Thirty Seconds Over Tokyo, with its sure-fire, take-this title, was #14 at the boxoffice in 1944 (nearly $7,000,000), and raided an Oscar for its superb special effects. It’s the true story of the surprise April 1942 air raid on Japan, where sixteen B-25 bombers, perilously launched off an aircraft carrier, gave a morale-building backhand slap at the enemy after four straight months of humiliating defeat.
Brave as it was, the raid did little damage beyond astounding the Emperor, but in the movie enough of Tokyo gets spectacularly blown sky-high to re-rouse audiences getting weary of conflict. The massive B-29 raids on Japan began within weeks of this movies release, continuing in increasing intensity for nine months, with a vengeful horror that dwarfed anything ever seen, let alone the brief pyrotechnic display shown in this saga.
Van Johnson (recovered from a disfiguring car crash) gets the lead role, and handles it quite well, with can’t-lose backing from Spencer Tracy as Gen.Doolittle. It’s longish at 138 minutes, and first you have to grimace through some requisite sappy love interest with a high-sugar intake from Phyllis Thaxter, some swell-kid business from Robert Walker and other folksy crewmen (the hammy Texan is enough to make you wish the planes had been ordered to hit Fort Worth).
The raid remains exciting classic cinema, directed by Mervyn LeRoy, while the script from Dalton Trumbo isn’t quite as rabid as most lets-paste-’em shows of the time. The Chinese who the flyer’s are rescued by are given adoring portrayal, ironic in view that in just a few more years they’d be demonized Commie fiends.

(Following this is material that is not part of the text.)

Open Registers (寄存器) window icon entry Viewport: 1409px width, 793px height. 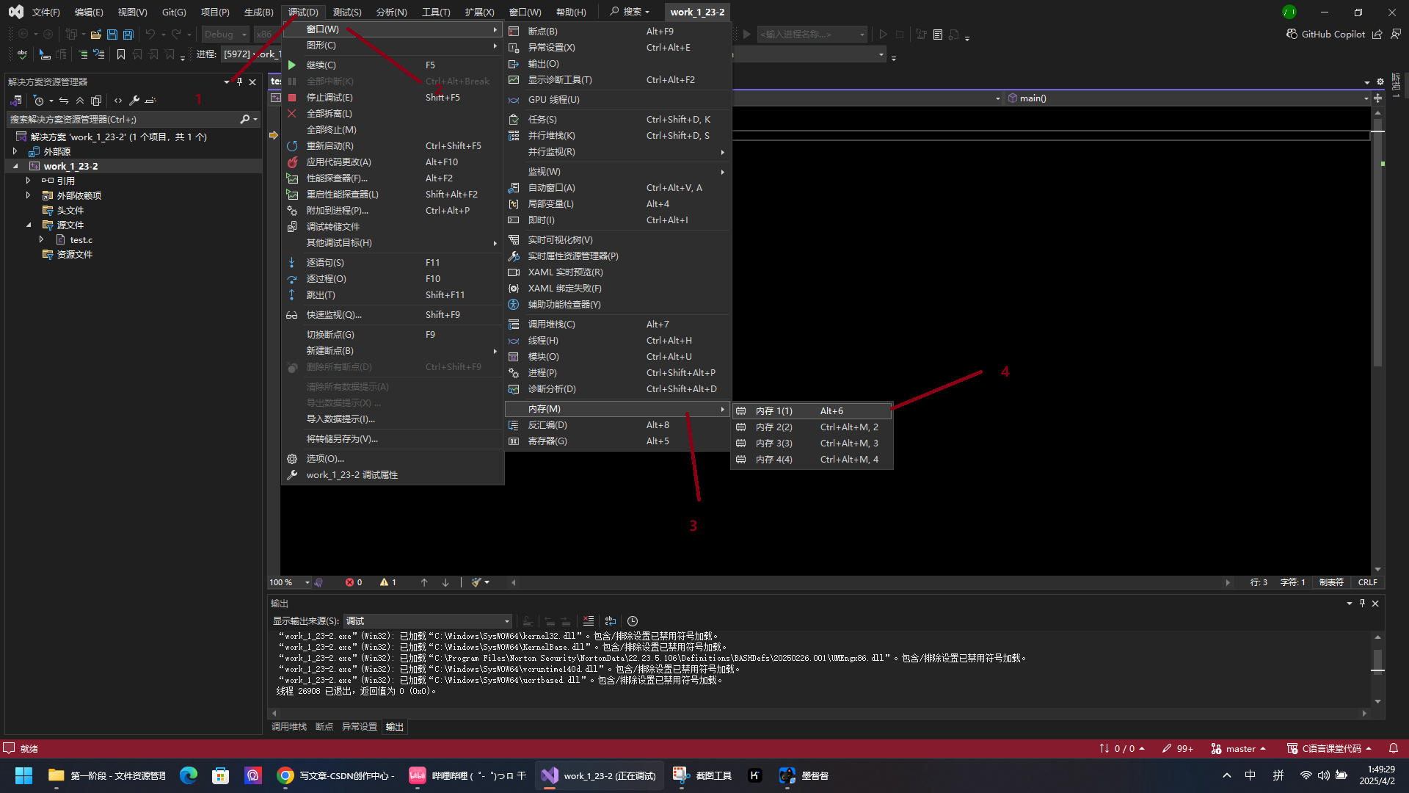[x=514, y=441]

With Robert Michum, all of 27, getting a leg up toward the big leagues after a whirlwind 23 film appearances in two years. Robert Surtees and Harold Rosson did the nominated cinematography. Also on hand are Don DeFore, Stephen McNally, Leon Ames, Benson Fong, Alan Napier and for character actor spotters with super-quick radar, Steve Brodie and John Dehner.